Progressive dentate nucleus abnormalities are evident in vivo in Friedreich ataxia, and the rates of change of iron concentration and atrophy in these structures are sensitive to the disease stage. The findings are consistent with an increased rate of iron concentration and atrophy early in the disease, followed by iron accumulation and stable volume in later stages. This pattern suggests that iron dysregulation persists after loss of the vulnerable neurons in the dentate. The significant changes observed over a 2‐year period highlight the utility of quantitative susceptibility mapping as a longitudinal biomarker and staging tool

Saturday, January 12, 2019

Etravirine in Friedreich's ataxia: Lessons from HIV?

Lynch DR, Schadt K1, Kichula E. Mov Disord. 2019 Jan 10. doi: 10.1002/mds.27605. [Epub ahead of print]

Friday, January 11, 2019

Drug repositioning screening identifies etravirine as a potential therapeutic for friedreich's ataxia

Giulia Alfedi MSc, Riccardo Luffarelli MSc, Ivano Condò PhD, Giorgia Pedini MSc, Liliana Mannucci PhD, Damiano S. Massaro PhD, Monica Benini PhD, Nicola Toschi PhD, Giorgia Alaimo PhD, Luca Panarello MSc, Laura Pacini PhD, Silvia Fortuni PhD, Dario Serio BS, Florence Malisan PhD, Roberto Testi MD, Alessandra Rufini PhD; Movement Disorders : Official Journal of the Movement Disorder Society [09 Jan 2019] Early View. DOI: 10.1002/mds.27604

Friedreich's ataxia is an autosomal-recessive cerebellar ataxia caused by mutation of the frataxin gene, resulting in decreased frataxin expression, mitochondrial dysfunction, and oxidative stress. Currently, no treatment is available for Friedreich's ataxia patients. Given that levels of residual frataxin critically affect disease severity, the main goal of a specific therapy for Friedreich's ataxia is to increase frataxin levels. With the aim to accelerate the development of a new therapy for Friedreich's ataxia, we took a drug repositioning approach to identify market-available drugs able to increase frataxin levels. Using a cell-based reporter assay to monitor variation in frataxin amount, we performed a high-throughput screening of a library containing 853 U.S. Food and Drug Administration-approved drugs. Among the potentially interesting candidates isolated from the screening, we focused our attention on etravirine, an antiviral drug currently in use as an anti-human immunodeficiency virus therapy. Here, we show that etravirine can promote a significant increase in frataxin levels in cells derived from Friedreich's ataxia patients, by enhancing frataxin messenger RNA translation.
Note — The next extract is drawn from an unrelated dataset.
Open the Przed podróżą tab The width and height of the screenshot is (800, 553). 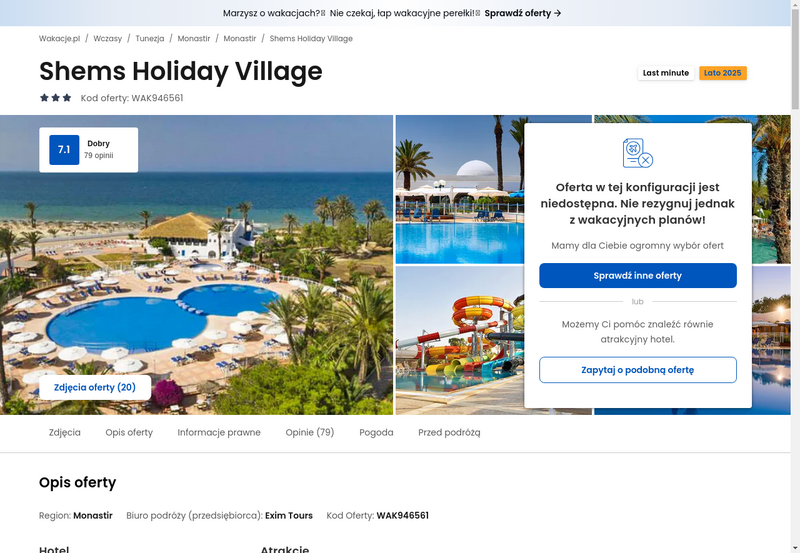coord(449,433)
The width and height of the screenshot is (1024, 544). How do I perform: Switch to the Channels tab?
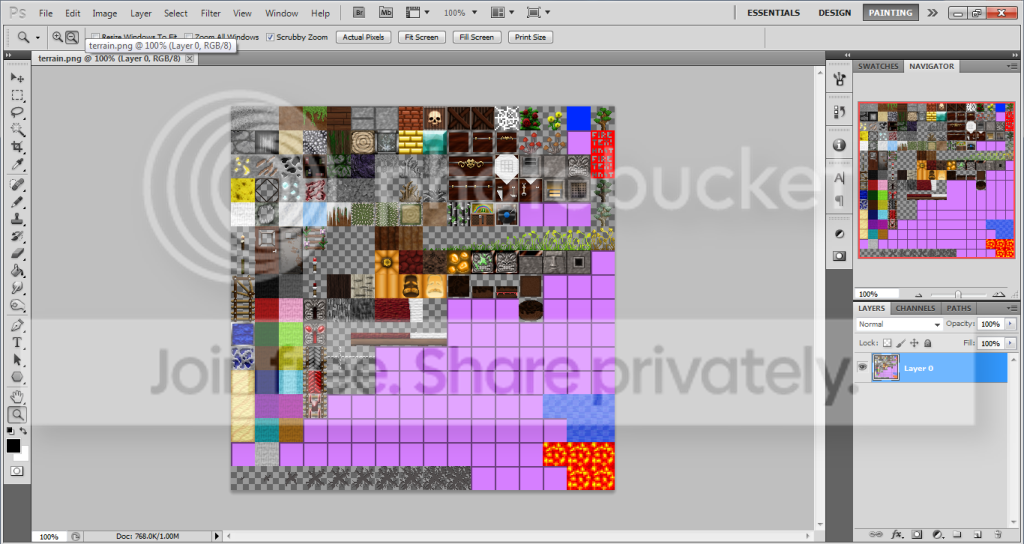coord(914,308)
Importantly, frataxin accumulation in treated patient cell lines is comparable to frataxin levels in unaffected carrier cells, suggesting that etravirine could be therapeutically relevant. Indeed, etravirine treatment restores the activity of the iron-sulphur cluster containing enzyme aconitase and confers resistance to oxidative stress in cells derived from Friedreich's ataxia patients. Considering its excellent safety profile along with its ability to increase frataxin levels and correct some of the disease-related defects, etravirine represents a promising candidate as a therapeutic for Friedreich's ataxia.

Wednesday, January 2, 2019

Differences in the determinants of right ventricular and regional left ventricular long-axis dysfunction in Friedreich ataxia

Peverill RE, Donelan L, Corben LA, Delatycki MB (2018). PLoS ONE 13(12): e0209410. doi:10.1371/journal.pone.0209410

There are generalized abnormalities of RV and LV regional long axis function in FRDA, but there are also regional differences in the association of the various LV walls long-axis TDI velocities with the small and large alleles of the FXN gene and the extent of LV structural change. Further studies are required to confirm these findings and to investigate possible mechanisms which might explain these regional LV and RV differences.